### WHAT NEEDS TO BE DONE
Can you write out all of the rows below word for word, without changing a single character?

### SOURCE MATERIAL
^^^^^^^^^^^^^^^^

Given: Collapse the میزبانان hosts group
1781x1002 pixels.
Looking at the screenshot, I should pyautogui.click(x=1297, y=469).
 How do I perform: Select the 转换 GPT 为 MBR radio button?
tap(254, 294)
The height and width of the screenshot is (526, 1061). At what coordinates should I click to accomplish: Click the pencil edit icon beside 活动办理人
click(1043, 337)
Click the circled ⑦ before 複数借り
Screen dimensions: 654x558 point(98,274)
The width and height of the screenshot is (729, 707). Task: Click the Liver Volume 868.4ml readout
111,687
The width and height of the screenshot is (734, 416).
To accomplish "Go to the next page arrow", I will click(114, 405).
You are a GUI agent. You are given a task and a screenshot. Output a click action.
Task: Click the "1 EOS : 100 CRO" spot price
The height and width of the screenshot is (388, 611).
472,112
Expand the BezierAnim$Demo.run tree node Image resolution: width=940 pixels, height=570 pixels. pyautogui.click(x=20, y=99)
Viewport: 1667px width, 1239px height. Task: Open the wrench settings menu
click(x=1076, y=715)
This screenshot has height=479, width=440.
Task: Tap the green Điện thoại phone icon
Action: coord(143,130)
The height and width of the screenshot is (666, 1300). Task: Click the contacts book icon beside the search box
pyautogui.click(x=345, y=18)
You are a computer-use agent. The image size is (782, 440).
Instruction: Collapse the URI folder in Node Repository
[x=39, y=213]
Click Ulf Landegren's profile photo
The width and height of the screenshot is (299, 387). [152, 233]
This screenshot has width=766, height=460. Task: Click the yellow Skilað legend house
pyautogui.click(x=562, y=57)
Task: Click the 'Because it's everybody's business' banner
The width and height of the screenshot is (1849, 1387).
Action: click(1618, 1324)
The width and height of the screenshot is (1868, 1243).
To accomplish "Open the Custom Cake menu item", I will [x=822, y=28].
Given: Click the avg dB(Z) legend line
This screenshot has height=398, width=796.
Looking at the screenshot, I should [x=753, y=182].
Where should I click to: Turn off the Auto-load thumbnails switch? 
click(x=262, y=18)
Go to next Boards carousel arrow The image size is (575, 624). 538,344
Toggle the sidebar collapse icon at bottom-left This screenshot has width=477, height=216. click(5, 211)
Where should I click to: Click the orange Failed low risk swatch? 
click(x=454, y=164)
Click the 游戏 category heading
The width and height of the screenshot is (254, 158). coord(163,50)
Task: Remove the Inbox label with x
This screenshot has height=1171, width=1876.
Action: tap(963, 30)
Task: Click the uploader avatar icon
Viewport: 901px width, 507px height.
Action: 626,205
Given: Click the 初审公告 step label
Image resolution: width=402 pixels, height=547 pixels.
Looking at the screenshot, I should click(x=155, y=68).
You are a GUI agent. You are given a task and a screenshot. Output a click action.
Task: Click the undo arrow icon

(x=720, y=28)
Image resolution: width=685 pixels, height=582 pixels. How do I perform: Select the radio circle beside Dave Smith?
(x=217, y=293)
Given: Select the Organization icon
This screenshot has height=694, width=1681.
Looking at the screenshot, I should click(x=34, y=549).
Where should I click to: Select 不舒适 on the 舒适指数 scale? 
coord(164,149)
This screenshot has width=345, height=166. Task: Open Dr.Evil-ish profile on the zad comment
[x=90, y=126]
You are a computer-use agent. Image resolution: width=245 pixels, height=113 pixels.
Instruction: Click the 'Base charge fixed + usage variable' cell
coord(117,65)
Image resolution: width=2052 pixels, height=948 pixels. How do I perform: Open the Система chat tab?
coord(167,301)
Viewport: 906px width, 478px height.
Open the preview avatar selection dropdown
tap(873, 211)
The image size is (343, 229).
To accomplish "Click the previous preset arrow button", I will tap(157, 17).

^^^^^^^^^^^^^^^^

### COMPLETE RESPONSE
Given: Collapse the میزبانان hosts group
1781x1002 pixels.
Looking at the screenshot, I should pyautogui.click(x=1297, y=469).
 How do I perform: Select the 转换 GPT 为 MBR radio button?
tap(254, 294)
The height and width of the screenshot is (526, 1061). At what coordinates should I click to accomplish: Click the pencil edit icon beside 活动办理人
click(1043, 337)
Click the circled ⑦ before 複数借り
Screen dimensions: 654x558 point(98,274)
The width and height of the screenshot is (729, 707). Task: Click the Liver Volume 868.4ml readout
111,687
The width and height of the screenshot is (734, 416).
To accomplish "Go to the next page arrow", I will click(114, 405).
You are a GUI agent. You are given a task and a screenshot. Output a click action.
Task: Click the "1 EOS : 100 CRO" spot price
The height and width of the screenshot is (388, 611).
472,112
Expand the BezierAnim$Demo.run tree node Image resolution: width=940 pixels, height=570 pixels. pyautogui.click(x=20, y=99)
Viewport: 1667px width, 1239px height. Task: Open the wrench settings menu
click(x=1076, y=715)
This screenshot has height=479, width=440.
Task: Tap the green Điện thoại phone icon
Action: coord(143,130)
The height and width of the screenshot is (666, 1300). Task: Click the contacts book icon beside the search box
pyautogui.click(x=345, y=18)
You are a computer-use agent. The image size is (782, 440).
Instruction: Collapse the URI folder in Node Repository
[x=39, y=213]
Click Ulf Landegren's profile photo
The width and height of the screenshot is (299, 387). [152, 233]
This screenshot has width=766, height=460. Task: Click the yellow Skilað legend house
pyautogui.click(x=562, y=57)
Task: Click the 'Because it's everybody's business' banner
The width and height of the screenshot is (1849, 1387).
Action: click(1618, 1324)
The width and height of the screenshot is (1868, 1243).
To accomplish "Open the Custom Cake menu item", I will [x=822, y=28].
Given: Click the avg dB(Z) legend line
This screenshot has height=398, width=796.
Looking at the screenshot, I should [x=753, y=182].
Where should I click to: Turn off the Auto-load thumbnails switch? 
click(x=262, y=18)
Go to next Boards carousel arrow The image size is (575, 624). 538,344
Toggle the sidebar collapse icon at bottom-left This screenshot has width=477, height=216. click(5, 211)
Where should I click to: Click the orange Failed low risk swatch? 
click(x=454, y=164)
Click the 游戏 category heading
The width and height of the screenshot is (254, 158). coord(163,50)
Task: Remove the Inbox label with x
This screenshot has height=1171, width=1876.
Action: tap(963, 30)
Task: Click the uploader avatar icon
Viewport: 901px width, 507px height.
Action: 626,205
Given: Click the 初审公告 step label
Image resolution: width=402 pixels, height=547 pixels.
Looking at the screenshot, I should click(x=155, y=68).
You are a GUI agent. You are given a task and a screenshot. Output a click action.
Task: Click the undo arrow icon

(x=720, y=28)
Image resolution: width=685 pixels, height=582 pixels. How do I perform: Select the radio circle beside Dave Smith?
(x=217, y=293)
Given: Select the Organization icon
This screenshot has height=694, width=1681.
Looking at the screenshot, I should click(x=34, y=549).
Where should I click to: Select 不舒适 on the 舒适指数 scale? 
coord(164,149)
This screenshot has width=345, height=166. Task: Open Dr.Evil-ish profile on the zad comment
[x=90, y=126]
You are a computer-use agent. Image resolution: width=245 pixels, height=113 pixels.
Instruction: Click the 'Base charge fixed + usage variable' cell
coord(117,65)
Image resolution: width=2052 pixels, height=948 pixels. How do I perform: Open the Система chat tab?
coord(167,301)
Viewport: 906px width, 478px height.
Open the preview avatar selection dropdown
tap(873, 211)
The image size is (343, 229).
To accomplish "Click the previous preset arrow button", I will tap(157, 17).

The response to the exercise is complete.